With a larger cluster, the training job requires more I/O throughput, and therefore the training throughput might take longer (more epochs) to ramp up to the maximum performance. This indicates that I/O is being bottlenecked and cache is harder to build up as you scale nodes up (higher throughput requirement and more complex network topology). For more information about monitoring the Amazon FSx throughput on CloudWatch, see Monitoring FSx for Lustre in the FSx for Lustre User Guide.

Q: How do I resolve I/O bottlenecks when running a distributed training job with data parallelism?

We highly recommend that you use Amazon FSx as your data channel if you are using Amazon S3. If you are already using Amazon FSx but still having I/O bottleneck problems, you might have set up your Amazon FSx file system with a low I/O throughput and a small storage capacity. For more information about how to estimate and choose the right size of I/O throughput capacity, see Use Amazon FSx and set up an optimal storage and throughput capacity.

Q: (For the library v1.4.0 or later) How do I resolve the Invalid backend error while initializing process group.

If you encounter the error message ValueError: Invalid backend: 'smddp' when calling init_process_group, this is due to the breaking change in the SMDDP library v1.4.0 and later. You must import the PyTorch client of the library, smdistributed.dataparallel.torch.torch_smddp, which registers smddp as a backend for PyTorch. To learn more, see Use the SMDDP library in your PyTorch training script.

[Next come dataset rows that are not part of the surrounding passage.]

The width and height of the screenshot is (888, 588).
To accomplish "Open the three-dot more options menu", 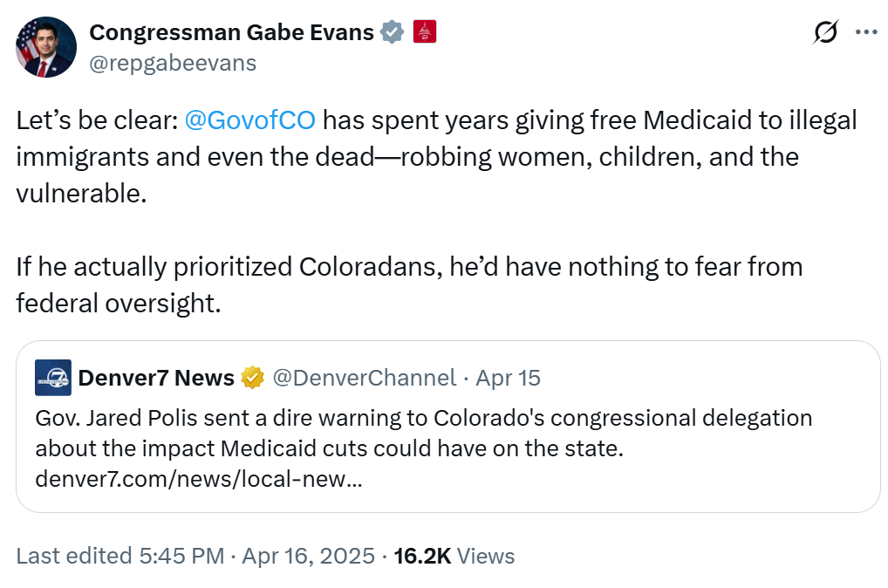I will [x=866, y=32].
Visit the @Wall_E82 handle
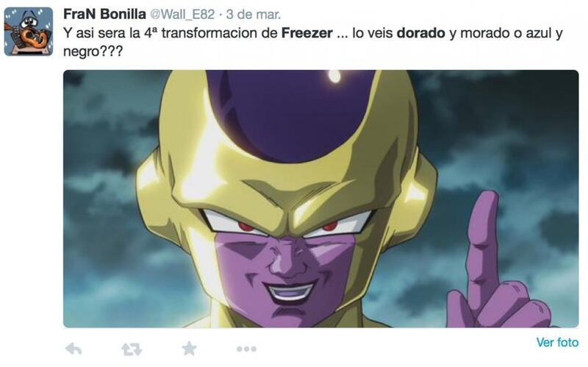Viewport: 588px width, 367px height. point(182,14)
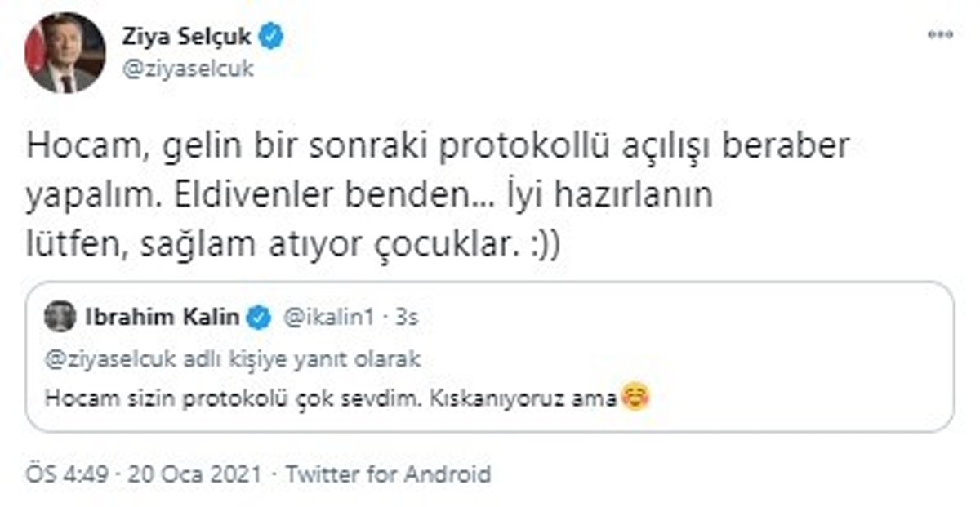Click the Twitter for Android source label

point(391,471)
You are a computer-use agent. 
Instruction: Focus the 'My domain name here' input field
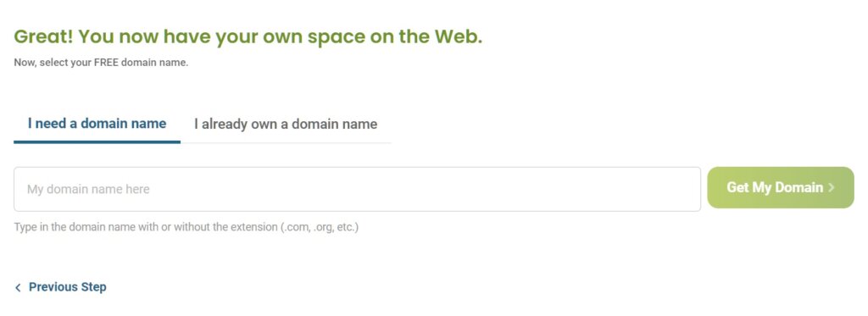click(357, 189)
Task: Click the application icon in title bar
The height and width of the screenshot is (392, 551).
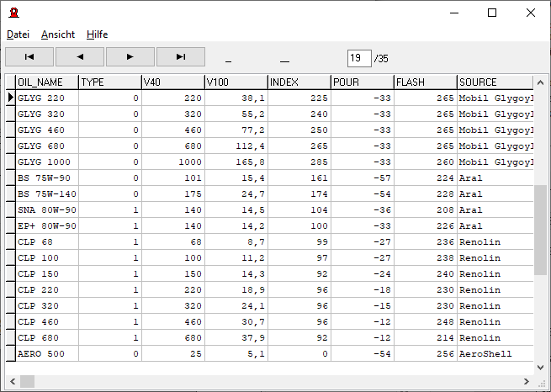Action: [x=13, y=13]
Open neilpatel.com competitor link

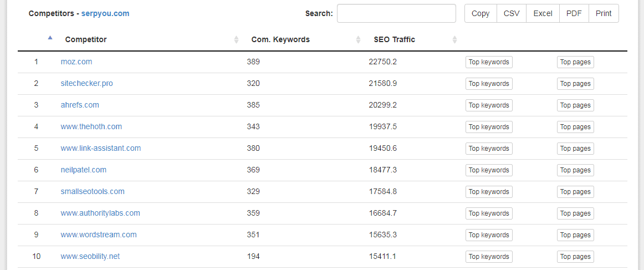(83, 170)
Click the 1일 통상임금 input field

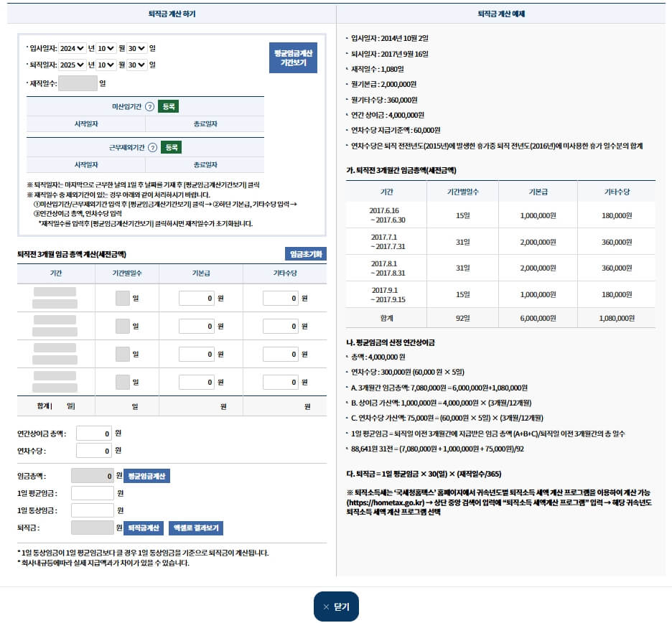[93, 510]
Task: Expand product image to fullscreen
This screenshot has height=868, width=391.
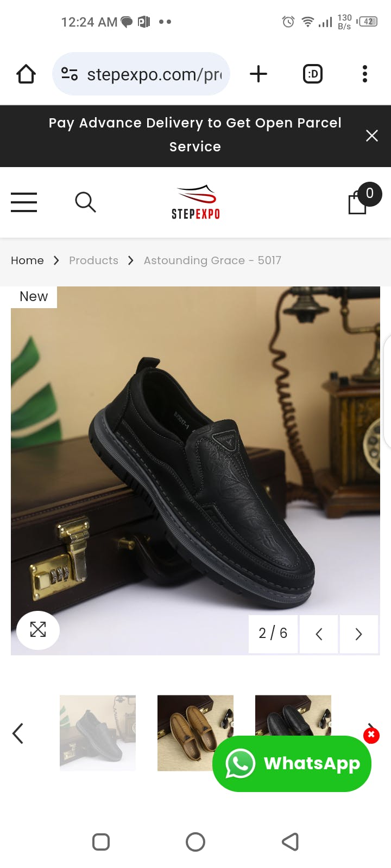Action: point(38,630)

Q: (For the SMDDP library v1.4.0 or later) I would like to call the collective primitives of the torch.distributed interface. Which primitives does the smddp backend support?

In v1.4.0, the SMDDP library supports all_reduce, broadcast, reduce, all_gather, and barrier of of the torch.distributed interface.

Q: (For the SMDDP library v1.4.0 or later) Does this new API work with other custom DDP classes or libraries like Apex DDP?

The SMDDP library is tested with other third-party distributed data parallel libraries and framework implementations that use the torch.distribtued modules. Using the SMDDP library with custom DDP classes works as long as the collective operations used by the custom DDP classes are supported by the SMDDP library. See the preceding question for a list of supported collectives. If you have these use cases and need further support, reach out to the SageMaker team through the Amazon Support Center or Amazon Developer Forums for Amazon SageMaker.

Q: Does the SMDDP library support the bring-your-own-container (BYOC) option? If so, how do I install the library and run a distributed training job by writing a custom Dockerfile?

If you want to integrate the SMDDP library and its minimum dependencies into your own Docker container, BYOC is the right approach. You can build your own container using the binary file of the library. The recommended process is to write a custom Dockerfile with the library and its dependencies, build the Docker container, host it in Amazon ECR, and use the ECR image URI to launch a training job using the SageMaker generic estimator class. For more instructions on how to prepare a custom Dockerfile for distributed training in SageMaker with the SMDDP library, see Create your own Docker container with the SageMaker distributed data parallel library.